Re:In a word: yes. (Score 1)

Totally agree.

The reason for FDA and EU guidelines and regulations are to prohibit the sale of "snake oil". As has already been noted in other comments, yes, this is also needed among apps.

The way the law goes in EU is that if you manufacture or sell a product to people with a clinical health disadvantage, you are an intervention or a tool to help in therapy. The CE mark carried by all meds sold in Europe tells you that the product has been developed, is produced and managed in a standardised way, following guidelines, regulations etc. If it does not carry the CE mark, it cannot say that it brings a benefit to the customer.

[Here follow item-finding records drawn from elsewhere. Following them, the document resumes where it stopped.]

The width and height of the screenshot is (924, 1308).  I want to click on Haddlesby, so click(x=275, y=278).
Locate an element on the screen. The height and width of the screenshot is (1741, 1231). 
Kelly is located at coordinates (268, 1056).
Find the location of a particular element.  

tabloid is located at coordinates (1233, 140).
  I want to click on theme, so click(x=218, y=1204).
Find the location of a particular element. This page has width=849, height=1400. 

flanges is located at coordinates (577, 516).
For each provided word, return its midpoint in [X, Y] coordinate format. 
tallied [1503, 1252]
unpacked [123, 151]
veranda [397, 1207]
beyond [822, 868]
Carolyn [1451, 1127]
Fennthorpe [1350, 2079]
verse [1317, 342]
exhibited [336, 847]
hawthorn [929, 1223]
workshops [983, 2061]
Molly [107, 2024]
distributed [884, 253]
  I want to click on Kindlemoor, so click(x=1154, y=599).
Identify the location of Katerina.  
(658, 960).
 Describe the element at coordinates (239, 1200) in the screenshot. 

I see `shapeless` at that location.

The same goes for apps. Saying: "We cure acne", "We help you manage your diabetes", "Our app cures cancer" you need proof of this. Or you should be put off the market. There are some exceptions here: data management without interpretation or "smartness" is ok. Shovelling data from an iPad into a hospitals IT system is not a "medical device" even if the system interfaces with medical devices. So apps simply made for management of data and such in a medical setting, well they're not to be regulated. If your app is made for diabetics, for management of diabetes data, then you may not be a medical device – if it's just a really dumb one: data in, view in a list. If you go in the direction of graphical interpretation, recommendations, color coded lists well now you are actually entering a more critical area.

At my company (mySugr.com) we have developed an app for the iPhone in accordance with EU regulations. So what I write is based on real experience, even if I don't tell you all that there is to it. It is possible to go this route, but it will cost you time, money and effort to get through the hoops. If you wish to go in this direction, then google ISO 13485, 14961, 62304 and read through those to get started. Those are some of the norms you need to fullfil. In many countries, your CEO also needs to be licensed to sell and develop apps like these. The whole company, from email traffic, design processes, innovation, chats, meetings, customer service etc is affected. All good fun! :) In the US of A, you need to get through the FDA approval process. This implies some more requirements on processes and quality assurance/management. Part of it would be the usability engineering required by the FDA – where you actually have to try your stuff with "real live Americans". Or you won't come through. There are a hundred or so fine points to all of the issues facing you if you wish to develop a regulated app, and in this reply I simply breathe on the tip of an iceberg.

To finish off, I can simply state my opinion that these regulations are needed. When it comes to medical devices, be they apps or MRI's, we cannot allow an industry to smack consumers in the face with empty promises and low quality products.